**WHAT IS REQUIRED:** Where the word "agent" occurs in a line of the listing, please copy the line.

**INPUT:**

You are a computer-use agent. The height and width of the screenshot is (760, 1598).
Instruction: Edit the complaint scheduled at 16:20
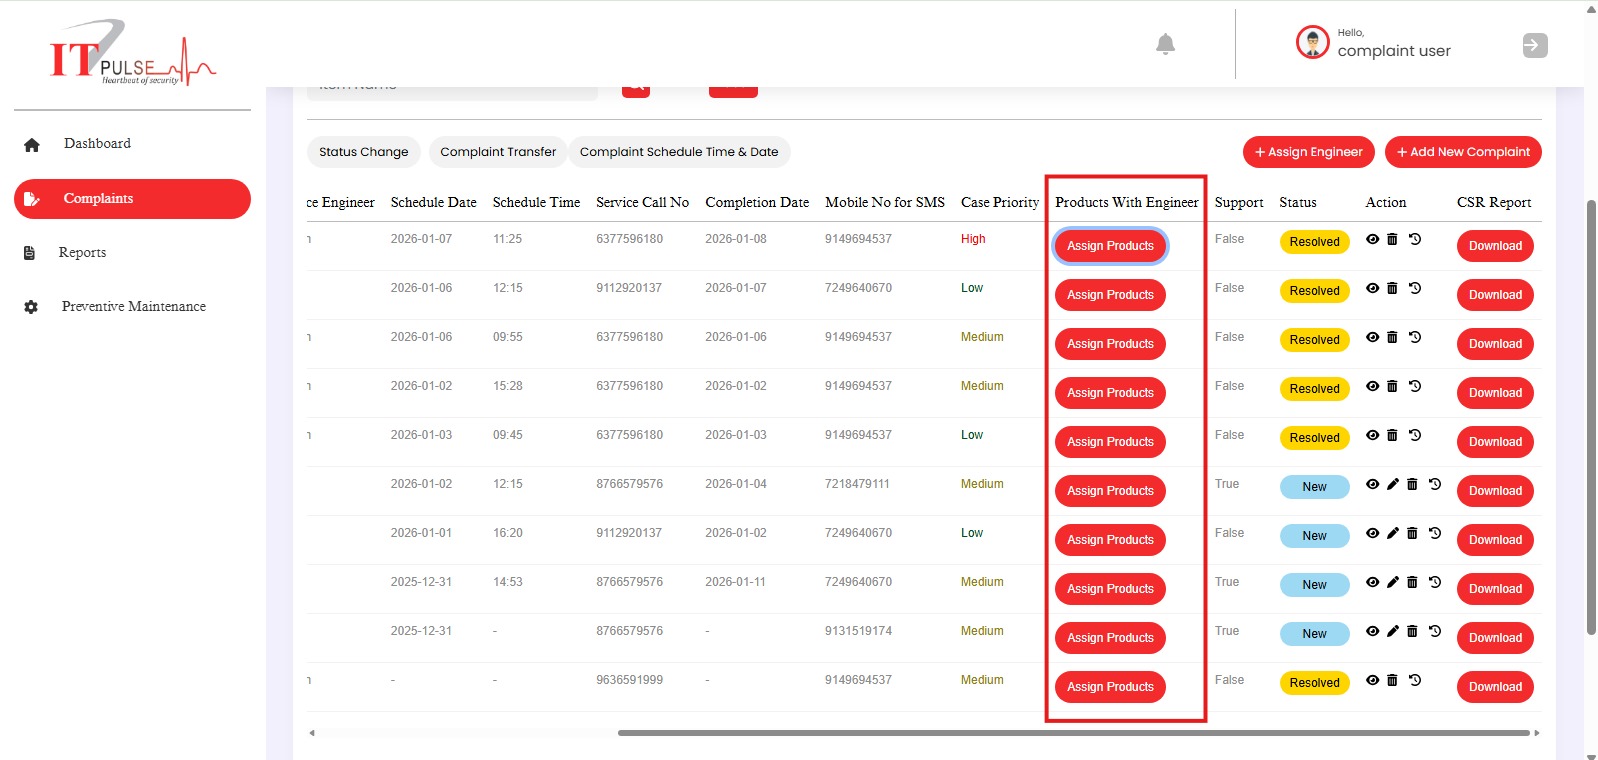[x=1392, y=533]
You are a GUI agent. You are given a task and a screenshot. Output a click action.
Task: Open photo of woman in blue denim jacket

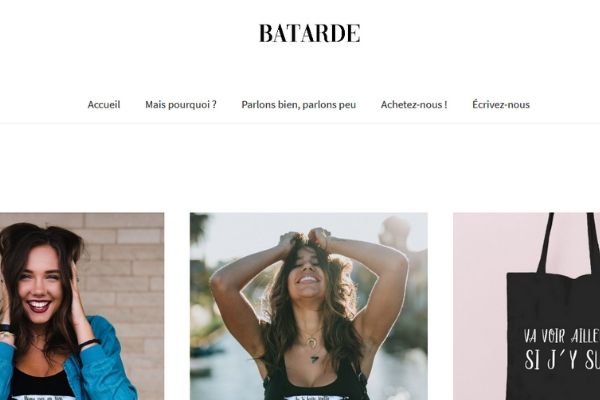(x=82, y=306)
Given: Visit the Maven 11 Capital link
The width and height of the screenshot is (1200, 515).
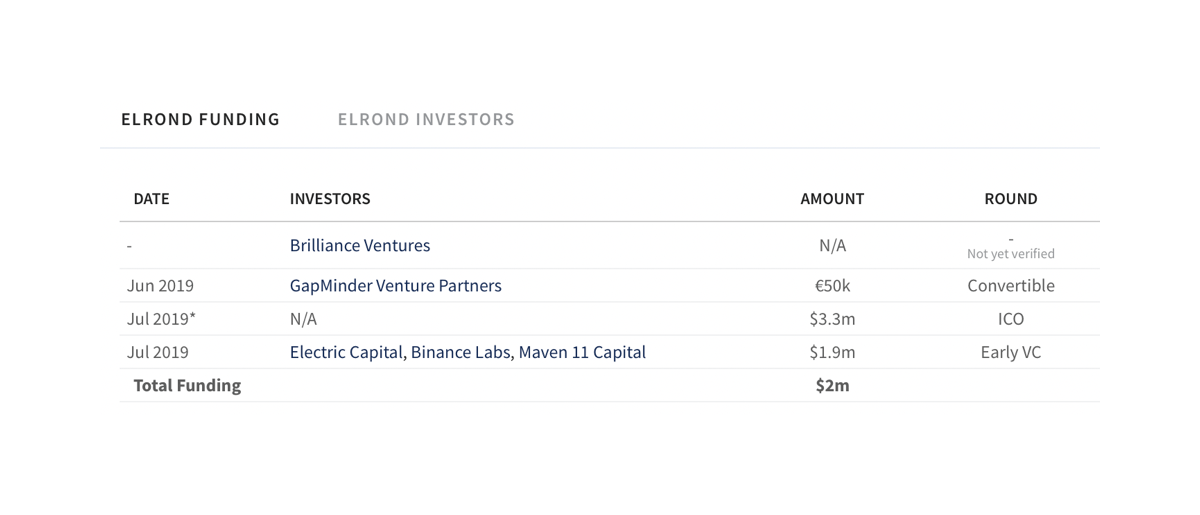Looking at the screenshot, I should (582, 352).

==

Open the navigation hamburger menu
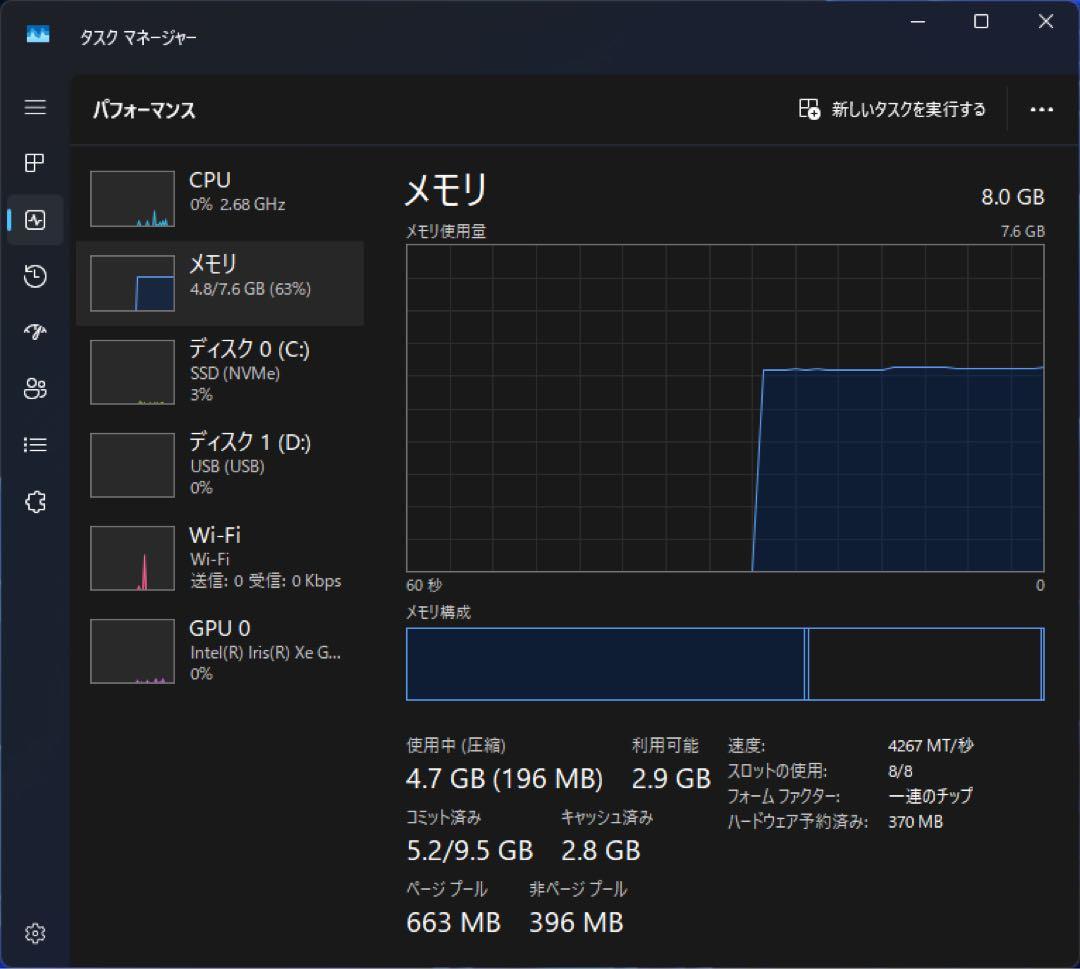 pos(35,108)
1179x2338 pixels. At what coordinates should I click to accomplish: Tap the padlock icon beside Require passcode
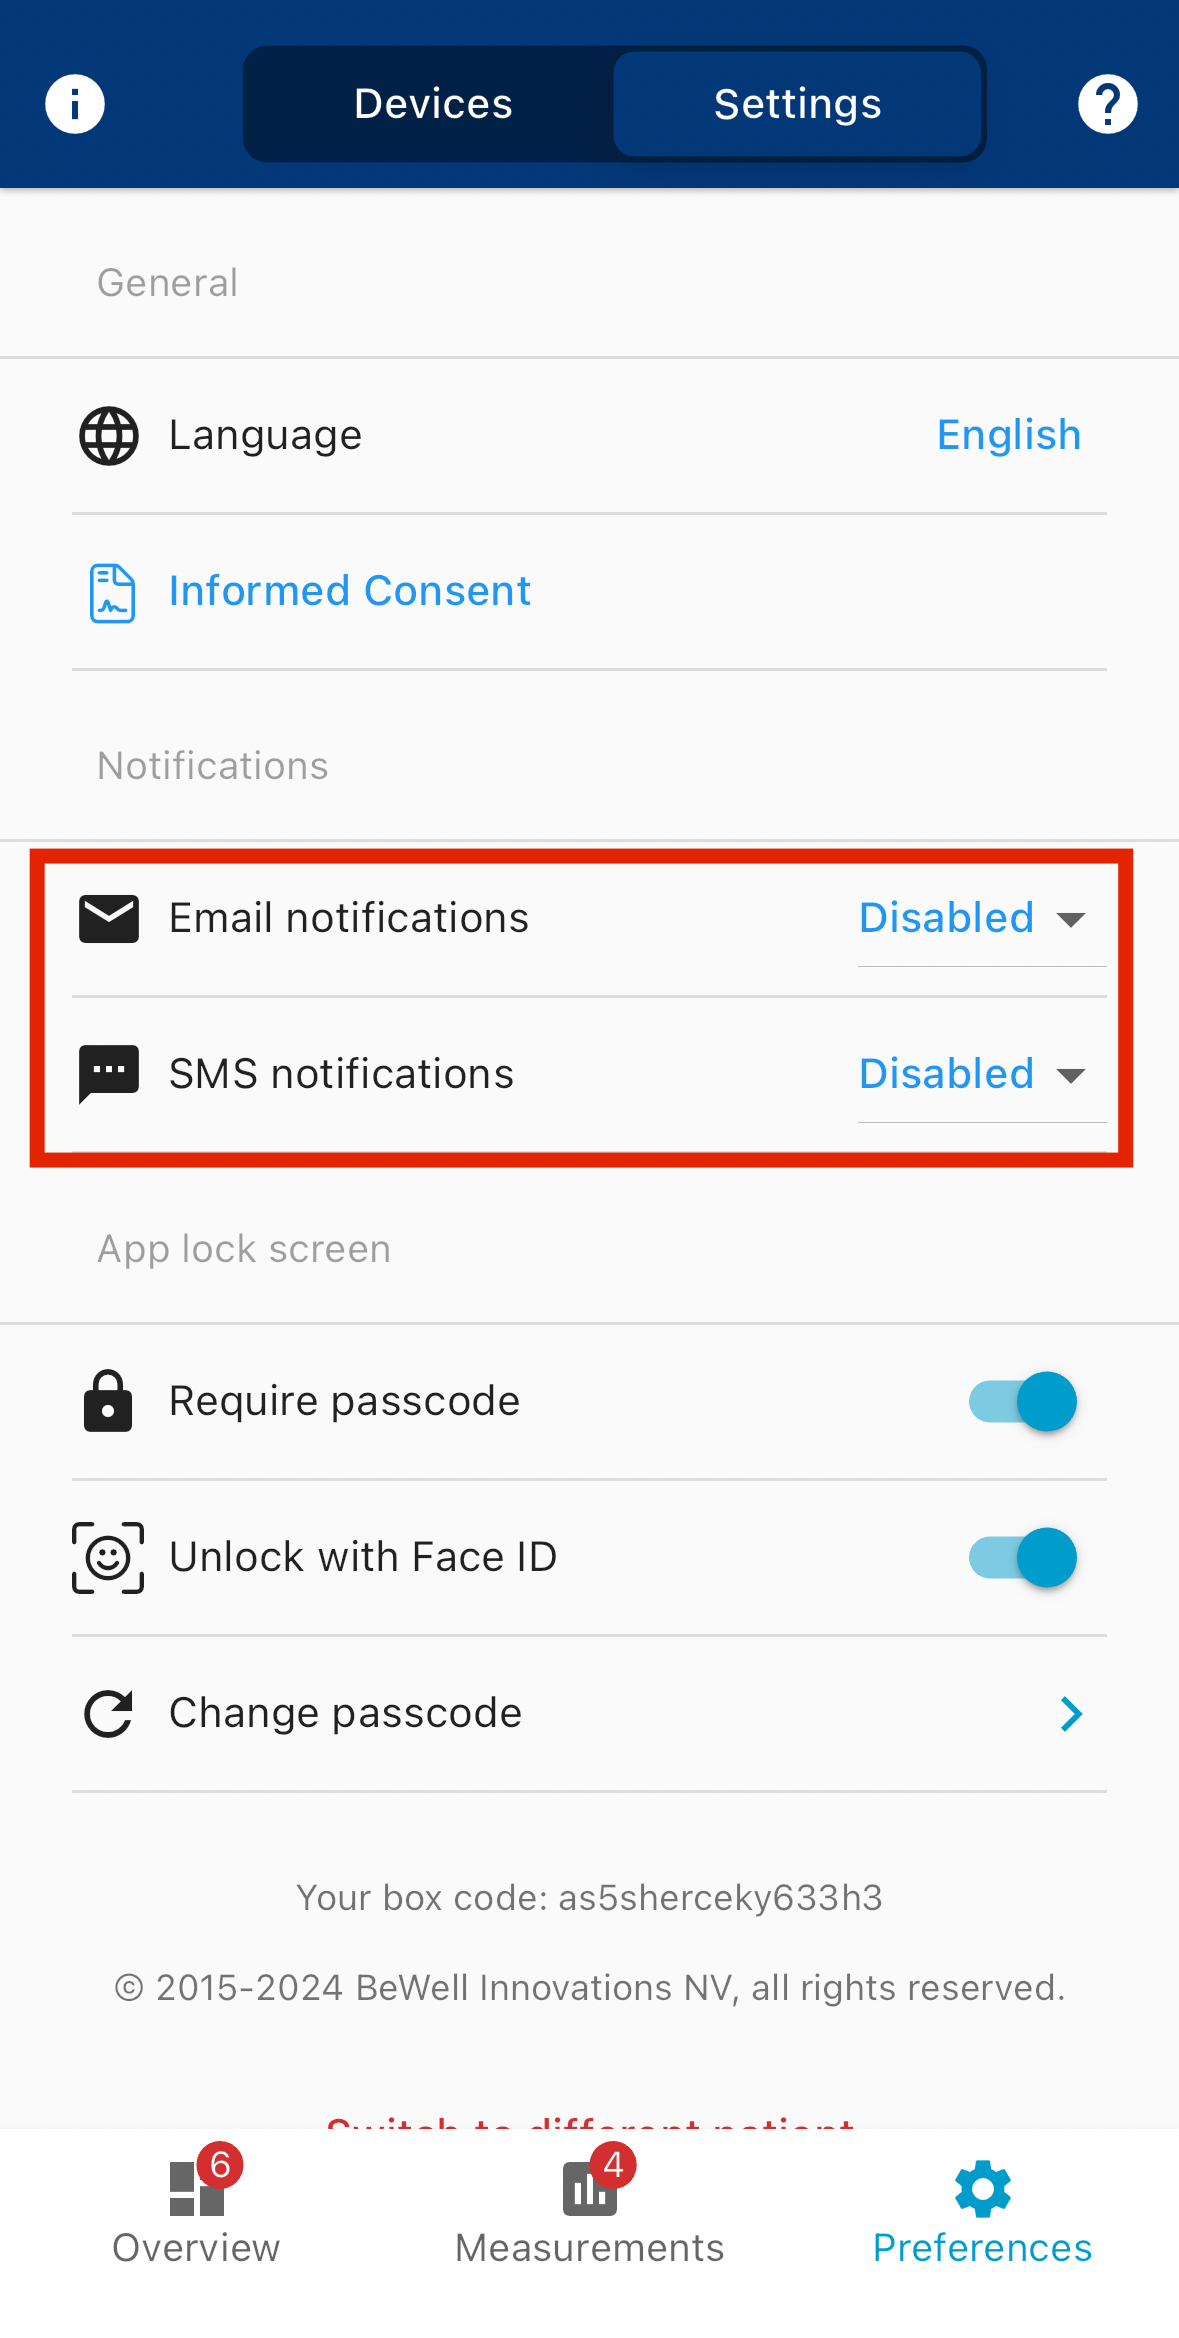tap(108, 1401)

**SOLUTION FOR THIS PROBLEM:**
You are a computer-use agent. The height and width of the screenshot is (760, 1598).
You are a GUI agent. You are given a task and a screenshot. Output a click action.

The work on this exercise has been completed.